It takes a decent amount of coordination, equipment, and crew to pull off these missions.
I imagine many people on these ships aren’t getting paid that great.
By offering levels of rewards for information about what organizations are being used to funnel money and equipment into this, it might help bring some level of prosecution, as well as make the missions more difficult to operate as there will be a lot less trust.
They're dragging anchors on the marine floor; all coordination, equipment and crew are already there as a medium-sized fishing vessel is perfectly sufficient for this job.
What you want is a combination of maritime patrol aircraft and offshore patrol craft. Maritime patrol aircraft (helicopter, fixed wing aircraft, UAVs) are equipped with surface search radar and other sensors that enable them to monitor a wide area. The patrol craft are also fitted with radars and sensors, and can also move to intercept a suspicious ship. A helicopter could also potentially be used for intercept
https://en.wikipedia.org/wiki/Automatic_identification_syste...
We cannot prevent it, we can only detect it and (try to) identify who did it. The planet (some special interest areas) are constantly being monitored (satellites, surveillance drones) and when large ships are not being 'naughty' (switch of transponders) it's relatively easy to put two and two together.
As a side-note, Russia's playbook it to cause small and frequent sabotage(s). Small enough to not cause massive retaliation (i.e. it forces someone to destroy their railroad infra by causing thousands of derailments within one hour), and frequent enough to cause actual damage.
Small sabotage attempts at water towers, power plants etc. Nothing actually happens but it gets in the news and people think something COULD have happened.
It keeps people stressed a bit all the time and they start wanting things to go back to "normal" at any cost - even by letting Russia keep the bits of Ukraine they assaulted.
Then why don't these sabotages happen in US waters if it's so easy to get away with it?
This is only effective because there are no real consequences for it.
------
Activity list:
A. List the kinds of maritime patrol aircraft that the comment thread on maritime sabotage names.
B. Please say whether each statement agrees with the comment thread on maritime sabotage, giving yes or no and quoting the words that decide it. (i) A medium-sized fishing vessel is enough to do the job. (ii) The sabotage can be prevented. (iii) The patrol craft carry radars and sensors.
C. Carry on the comment thread on maritime sabotage with a new comment that follows its final one.

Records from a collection
------
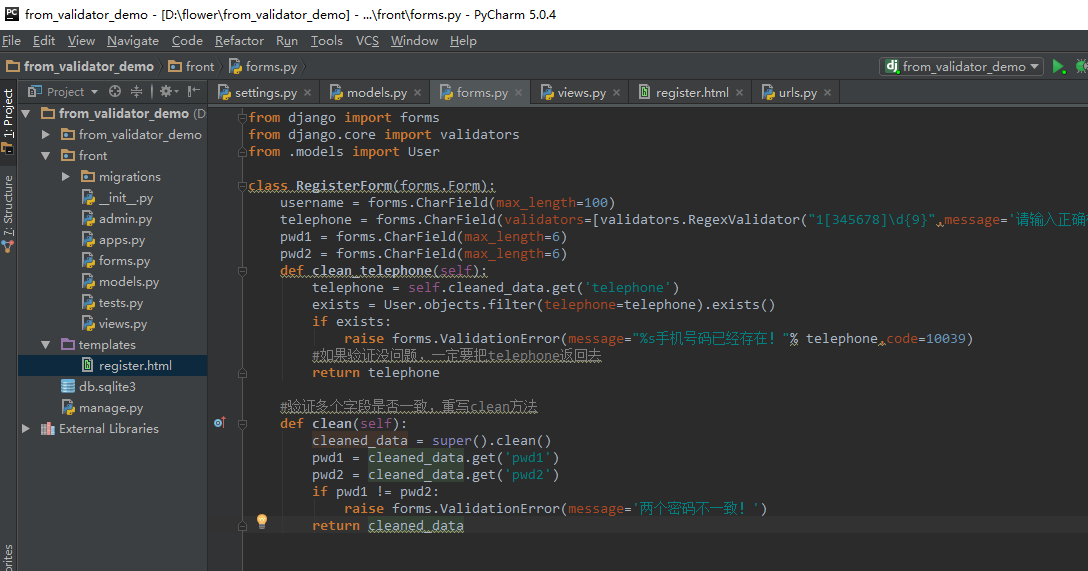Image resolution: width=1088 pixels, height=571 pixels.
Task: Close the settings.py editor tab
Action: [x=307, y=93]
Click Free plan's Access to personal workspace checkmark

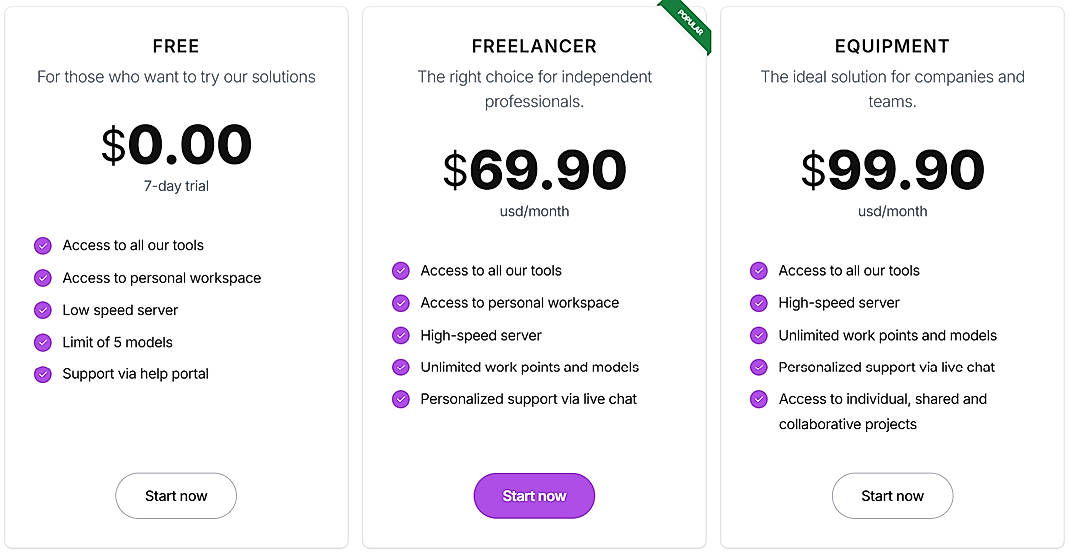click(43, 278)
------
Numbered answers:
A. helicopter, fixed wing aircraft, UAVs

B.
(i) Yes: "a medium-sized fishing vessel is perfectly sufficient for this job"
(ii) No: "We cannot prevent it, we can only detect it and (try to) identify who did it."
(iii) Yes: "The patrol craft are also fitted with radars and sensors"

C.
I mean putting an officer / escort on board of each ship to make sure they're not doing anything weird would be an option, but I'm fairly sure that's against international law or anything. The issue is also that these are international waters - the Eagle went right through a narrow corridor of international waters - where it's a bit of the wild west.
The ship in this case was the Eagle S, estimated to be costing the owner €14,500 per day in running costs while impounded.[0] If the owners abandon the ship, that's a ~$30m asset forfeited, which could be used to compensate the cable owner for the damage.
How much does it cost to fix a broken cable? Here's one estimate saying $2m[1].
Monitoring cable breaks + rapid reaction + police investigation + asset seizure + criminal prosecution = increases the cost of this attack.
[0] https://en.wikipedia.org/wiki/Eagle_S
[1] https://subtelforum.com/8m-to-restore-subsea-cable-services/
The current approach, to zig-zag over a cable with the anchor, is extremely obvious, but they could just as well have an entire fleet of ships just casually drag their anchor when passing over their targeted cable until one of them catches it. With a bit of planning, a large number of unrelated ships could be over one or more cables at the time the cable snaps, making it rather difficult (and therefore expensive) to figure out which ship is behind the attack.
The value of their crude oil fleet is also rather diminished by sanctions now that they can't sell as much crude oil as they could before.
For this specific attack, the ship being forfeited would be a net win. However, for the many other sabotaged cables, that's not happening. I think Russia gladly pays a couple thousand euros a day to sabotage European communications for weeks, as well as trick European/NATO fleets to show themselves and demonstrate how they behave when they're looking for trouble.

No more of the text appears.